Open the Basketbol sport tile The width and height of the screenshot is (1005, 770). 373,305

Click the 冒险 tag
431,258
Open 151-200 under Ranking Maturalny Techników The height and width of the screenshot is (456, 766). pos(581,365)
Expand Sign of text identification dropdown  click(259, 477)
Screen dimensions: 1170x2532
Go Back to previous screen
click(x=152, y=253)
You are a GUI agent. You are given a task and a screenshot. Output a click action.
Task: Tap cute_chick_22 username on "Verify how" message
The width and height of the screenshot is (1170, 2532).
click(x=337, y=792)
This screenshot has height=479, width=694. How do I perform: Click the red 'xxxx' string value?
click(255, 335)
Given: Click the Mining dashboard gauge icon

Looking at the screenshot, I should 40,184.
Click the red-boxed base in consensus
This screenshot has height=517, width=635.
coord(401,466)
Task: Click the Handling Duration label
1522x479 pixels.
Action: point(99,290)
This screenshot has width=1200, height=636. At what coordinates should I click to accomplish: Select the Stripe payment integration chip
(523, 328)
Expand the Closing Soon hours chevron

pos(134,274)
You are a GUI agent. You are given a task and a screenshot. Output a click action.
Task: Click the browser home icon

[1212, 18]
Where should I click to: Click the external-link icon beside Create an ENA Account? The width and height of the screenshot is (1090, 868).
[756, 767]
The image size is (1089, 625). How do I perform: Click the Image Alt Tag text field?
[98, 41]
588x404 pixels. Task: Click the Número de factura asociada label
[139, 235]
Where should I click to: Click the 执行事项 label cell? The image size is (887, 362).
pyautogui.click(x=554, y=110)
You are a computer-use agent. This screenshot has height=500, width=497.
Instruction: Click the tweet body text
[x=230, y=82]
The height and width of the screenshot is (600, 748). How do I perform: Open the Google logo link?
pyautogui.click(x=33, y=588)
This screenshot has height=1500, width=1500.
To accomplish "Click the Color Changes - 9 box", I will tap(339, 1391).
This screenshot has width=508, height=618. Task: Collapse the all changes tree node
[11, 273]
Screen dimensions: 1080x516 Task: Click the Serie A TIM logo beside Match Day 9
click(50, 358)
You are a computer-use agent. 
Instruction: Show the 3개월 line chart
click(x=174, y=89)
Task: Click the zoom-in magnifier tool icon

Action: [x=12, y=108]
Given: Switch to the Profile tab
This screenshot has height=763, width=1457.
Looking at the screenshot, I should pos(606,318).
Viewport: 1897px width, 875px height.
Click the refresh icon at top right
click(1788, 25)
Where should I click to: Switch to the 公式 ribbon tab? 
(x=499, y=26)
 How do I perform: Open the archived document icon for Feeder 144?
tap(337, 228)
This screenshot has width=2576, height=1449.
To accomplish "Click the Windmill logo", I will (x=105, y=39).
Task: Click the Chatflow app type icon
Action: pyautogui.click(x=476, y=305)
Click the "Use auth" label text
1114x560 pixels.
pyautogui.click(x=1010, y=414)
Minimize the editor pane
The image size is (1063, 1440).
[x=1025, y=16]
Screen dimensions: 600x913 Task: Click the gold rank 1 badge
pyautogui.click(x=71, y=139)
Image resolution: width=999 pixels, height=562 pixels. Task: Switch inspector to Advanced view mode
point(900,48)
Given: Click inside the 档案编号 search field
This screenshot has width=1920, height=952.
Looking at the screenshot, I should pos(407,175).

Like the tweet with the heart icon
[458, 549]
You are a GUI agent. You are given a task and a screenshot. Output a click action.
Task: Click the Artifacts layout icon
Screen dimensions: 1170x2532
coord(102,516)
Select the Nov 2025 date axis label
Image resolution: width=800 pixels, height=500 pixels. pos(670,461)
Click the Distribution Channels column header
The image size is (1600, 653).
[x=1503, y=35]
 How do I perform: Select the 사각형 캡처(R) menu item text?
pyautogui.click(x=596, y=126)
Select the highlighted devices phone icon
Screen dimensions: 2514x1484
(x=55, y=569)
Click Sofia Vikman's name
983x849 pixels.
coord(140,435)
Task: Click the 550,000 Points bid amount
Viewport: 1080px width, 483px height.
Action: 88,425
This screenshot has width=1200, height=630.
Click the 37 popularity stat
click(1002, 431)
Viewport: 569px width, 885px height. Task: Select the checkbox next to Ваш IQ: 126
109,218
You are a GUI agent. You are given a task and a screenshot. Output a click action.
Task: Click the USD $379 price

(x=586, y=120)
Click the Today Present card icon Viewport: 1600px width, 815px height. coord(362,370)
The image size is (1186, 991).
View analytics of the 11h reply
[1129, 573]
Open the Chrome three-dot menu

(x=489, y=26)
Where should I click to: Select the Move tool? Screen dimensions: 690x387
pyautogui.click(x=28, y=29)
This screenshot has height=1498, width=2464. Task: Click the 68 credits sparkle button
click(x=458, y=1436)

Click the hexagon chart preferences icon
==============================
Given task
Could you lay out every line of the entries above as a JSON list of strings, with one string per line and blank lines left out?

Answer to the task
[
  "Open the Basketbol sport tile The width and height of the screenshot is (1005, 770). 373,305",
  "Click the 冒险 tag",
  "431,258",
  "Open 151-200 under Ranking Maturalny Techników The height and width of the screenshot is (456, 766). pos(581,365)",
  "Expand Sign of text identification dropdown  click(259, 477)",
  "Screen dimensions: 1170x2532",
  "Go Back to previous screen",
  "click(x=152, y=253)",
  "You are a GUI agent. You are given a task and a screenshot. Output a click action.",
  "Task: Tap cute_chick_22 username on \"Verify how\" message",
  "The width and height of the screenshot is (1170, 2532).",
  "click(x=337, y=792)",
  "This screenshot has height=479, width=694. How do I perform: Click the red 'xxxx' string value?",
  "click(255, 335)",
  "Given: Click the Mining dashboard gauge icon",
  "Looking at the screenshot, I should 40,184.",
  "Click the red-boxed base in consensus",
  "This screenshot has height=517, width=635.",
  "coord(401,466)",
  "Task: Click the Handling Duration label",
  "1522x479 pixels.",
  "Action: point(99,290)",
  "This screenshot has width=1200, height=636. At what coordinates should I click to accomplish: Select the Stripe payment integration chip",
  "(523, 328)",
  "Expand the Closing Soon hours chevron",
  "pos(134,274)",
  "You are a GUI agent. You are given a task and a screenshot. Output a click action.",
  "Task: Click the browser home icon",
  "[1212, 18]",
  "Where should I click to: Click the external-link icon beside Create an ENA Account? The width and height of the screenshot is (1090, 868).",
  "[756, 767]",
  "The image size is (1089, 625). How do I perform: Click the Image Alt Tag text field?",
  "[98, 41]",
  "588x404 pixels. Task: Click the Número de factura asociada label",
  "[139, 235]",
  "Where should I click to: Click the 执行事项 label cell? The image size is (887, 362).",
  "pyautogui.click(x=554, y=110)",
  "You are a computer-use agent. This screenshot has height=500, width=497.",
  "Instruction: Click the tweet body text",
  "[x=230, y=82]",
  "The height and width of the screenshot is (600, 748). How do I perform: Open the Google logo link?",
  "pyautogui.click(x=33, y=588)",
  "This screenshot has height=1500, width=1500.",
  "To accomplish \"Click the Color Changes - 9 box\", I will tap(339, 1391).",
  "This screenshot has width=508, height=618. Task: Collapse the all changes tree node",
  "[11, 273]",
  "Screen dimensions: 1080x516 Task: Click the Serie A TIM logo beside Match Day 9",
  "click(50, 358)",
  "You are a computer-use agent. ",
  "Instruction: Show the 3개월 line chart",
  "click(x=174, y=89)",
  "Task: Click the zoom-in magnifier tool icon",
  "Action: [x=12, y=108]",
  "Given: Switch to the Profile tab",
  "This screenshot has height=763, width=1457.",
  "Looking at the screenshot, I should pos(606,318).",
  "Viewport: 1897px width, 875px height.",
  "Click the refresh icon at top right",
  "click(1788, 25)",
  "Where should I click to: Switch to the 公式 ribbon tab? ",
  "(x=499, y=26)",
  " How do I perform: Open the archived document icon for Feeder 144?",
  "tap(337, 228)",
  "This screenshot has width=2576, height=1449.",
  "To accomplish \"Click the Windmill logo\", I will (x=105, y=39).",
  "Task: Click the Chatflow app type icon",
  "Action: pyautogui.click(x=476, y=305)",
  "Click the \"Use auth\" label text",
  "1114x560 pixels.",
  "pyautogui.click(x=1010, y=414)",
  "Minimize the editor pane",
  "The image size is (1063, 1440).",
  "[x=1025, y=16]",
  "Screen dimensions: 600x913 Task: Click the gold rank 1 badge",
  "pyautogui.click(x=71, y=139)",
  "Image resolution: width=999 pixels, height=562 pixels. Task: Switch inspector to Advanced view mode",
  "point(900,48)",
  "Given: Click inside the 档案编号 search field",
  "This screenshot has width=1920, height=952.",
  "Looking at the screenshot, I should pos(407,175).",
  "Like the tweet with the heart icon",
  "[458, 549]",
  "You are a GUI agent. You are given a task and a screenshot. Output a click action.",
  "Task: Click the Artifacts layout icon",
  "Screen dimensions: 1170x2532",
  "coord(102,516)",
  "Select the Nov 2025 date axis label",
  "Image resolution: width=800 pixels, height=500 pixels. pos(670,461)",
  "Click the Distribution Channels column header",
  "The image size is (1600, 653).",
  "[x=1503, y=35]",
  " How do I perform: Select the 사각형 캡처(R) menu item text?",
  "pyautogui.click(x=596, y=126)",
  "Select the highlighted devices phone icon",
  "Screen dimensions: 2514x1484",
  "(x=55, y=569)",
  "Click Sofia Vikman's name",
  "983x849 pixels.",
  "coord(140,435)",
  "Task: Click the 550,000 Points bid amount",
  "Viewport: 1080px width, 483px height.",
  "Action: 88,425",
  "This screenshot has width=1200, height=630.",
  "Click the 37 popularity stat",
  "click(1002, 431)",
  "Viewport: 569px width, 885px height. Task: Select the checkbox next to Ваш IQ: 126",
  "109,218",
  "You are a GUI agent. You are given a task and a screenshot. Output a click action.",
  "Task: Click the USD $379 price",
  "(x=586, y=120)",
  "Click the Today Present card icon Viewport: 1600px width, 815px height. coord(362,370)",
  "The image size is (1186, 991).",
  "View analytics of the 11h reply",
  "[1129, 573]",
  "Open the Chrome three-dot menu",
  "(x=489, y=26)",
  "Where should I click to: Select the Move tool? Screen dimensions: 690x387",
  "pyautogui.click(x=28, y=29)",
  "This screenshot has height=1498, width=2464. Task: Click the 68 credits sparkle button",
  "click(x=458, y=1436)",
  "Click the hexagon chart preferences icon"
]